Kulkarni earned a bachelor’s degree in electrical engineering at Karnatak University, in Southern India, and came to the United States to complete an MBA at the New York Institute of Technology. He was then hired by DoubleClick, which sponsored him for a U.S. employment visa. He excelled at the company, but in 2002, at the peak of the dot-com recession, Kulkarni gained his green card and promptly left to start a business of his own, operating out of a spare bedroom. “It was a leap of faith, but the green card gave me the ability to take the risk, recognizing that if I failed I could go and get a job,” he says.
Even though I now do business on four continents, if I had to do it all again, I’d make the same bet on America.

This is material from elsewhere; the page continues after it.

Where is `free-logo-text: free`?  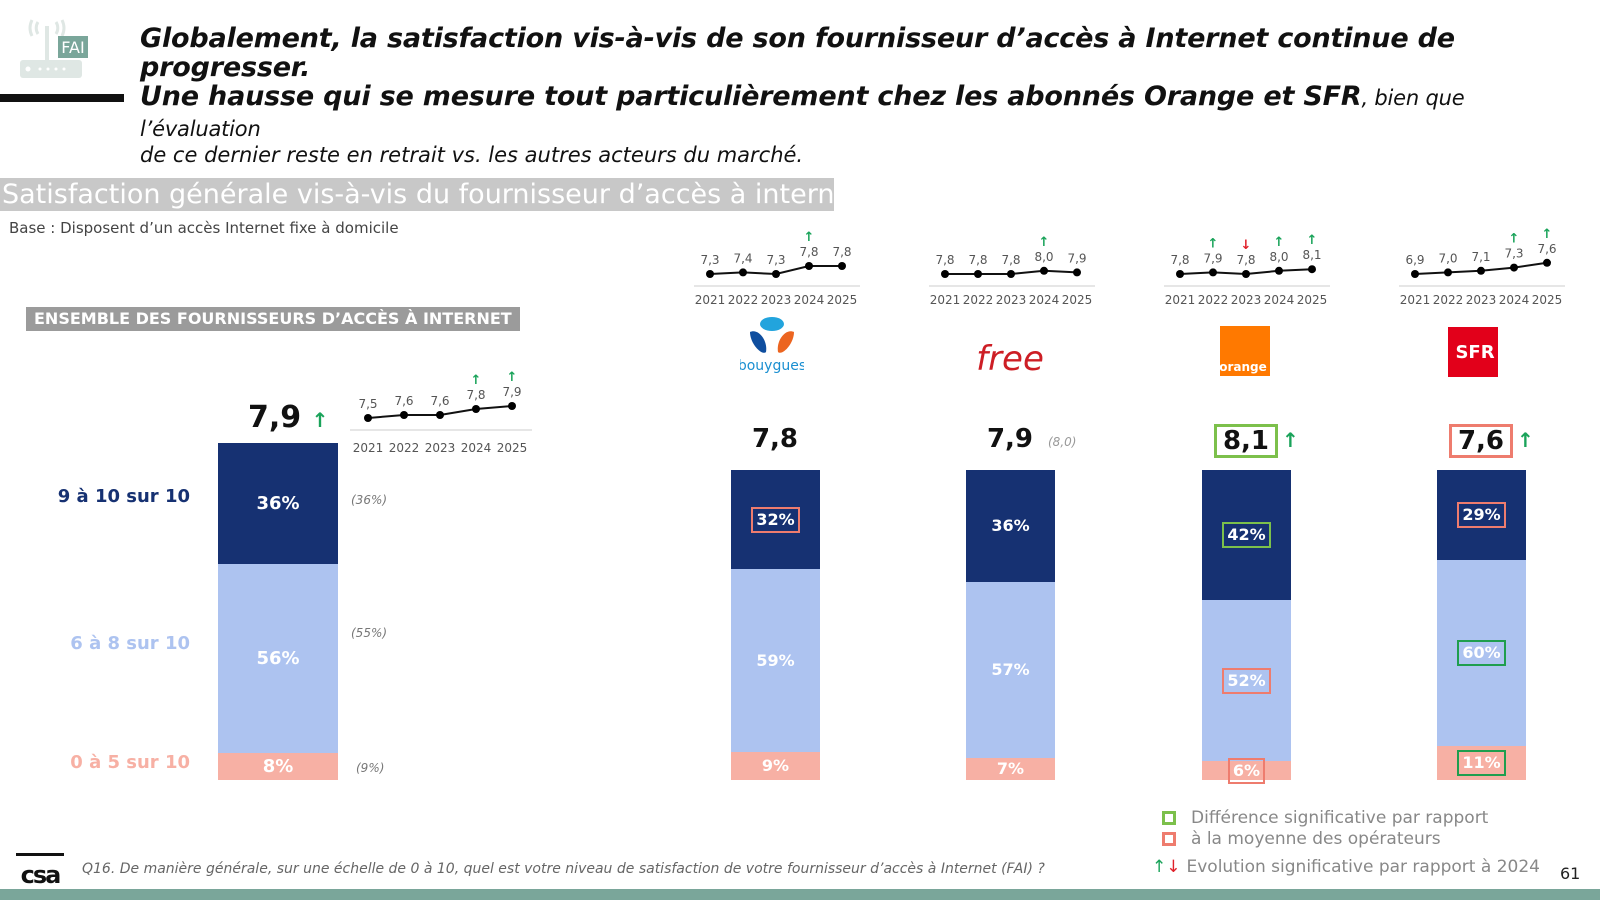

It’s this appetite for risk-taking that makes immigrants natural entrepreneurs, Kulkarni says. “It’s part of the emotional profile — you go to a foreign country, with so many unknowns, and risk is almost something you take for granted,” he says. “I definitely see that in myself, and in my other immigrant-entrepreneur friends.” America is rightly a magnet for people with the ideas and vision to start their own companies because it values self-starters more than anywhere else in the world, Kulkarni says. “America is unique from an entrepreneurial standpoint — you can fail in America but still go on to be successful. Even though I now do business on four continents, if I had to do it all again, I’d make the same bet on America.”

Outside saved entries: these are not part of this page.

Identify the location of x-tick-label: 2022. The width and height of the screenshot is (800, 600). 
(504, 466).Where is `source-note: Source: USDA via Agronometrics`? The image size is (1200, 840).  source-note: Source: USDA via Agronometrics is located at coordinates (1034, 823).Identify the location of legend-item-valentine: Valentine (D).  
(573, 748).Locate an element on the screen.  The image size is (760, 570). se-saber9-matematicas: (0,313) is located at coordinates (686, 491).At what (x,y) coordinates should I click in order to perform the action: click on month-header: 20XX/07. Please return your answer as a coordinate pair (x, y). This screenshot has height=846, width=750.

The data supports Kulkarni’s assertions. In 2014, immigrants made up 20.6 percent of all entrepreneurs in the the United States, despite representing just 13.2 percent of the U.S. population overall, according to the New American Economy (NAE), which analyzed federal survey data. The United States is currently home to more than 2.9 million foreign-born entrepreneurs, a group whose companies generated $65.5 billion in business income in 2014 alone. NAE found that in 2007, the most recent year available, businesses owned by immigrants employed more than 5.9 million workers.
Still, there’s plenty more that America could do to unleash the entrepreneurial potential of its immigrant population, Kulkarni says. “It would be great for the American economy to create a visa fast-track program to help STEM graduates to stay here,” he says. “It’s becoming very difficult for graduates to get visas, and that leads to a loss of talent. They go back to India, or China, or Eastern Europe, and then businesses end up having to outsource projects to them because they can’t find the talent here, and those are the skills U.S. companies need.”
America could also do more to support immigrants and help unlock their entrepreneurial potential, Kulkarni says. While Kulkarni had a fairly straightforward path to citizenship, he still had to wait until he had a green card to start his own business. And he knows many foreign-born entrepreneurs face far greater challenges. “I see how hard skilled immigrants have to work to get their papers,” he says. Developing a more streamlined immigration system would make it easier for new arrivals to start their own businesses, create jobs and help boost the economy.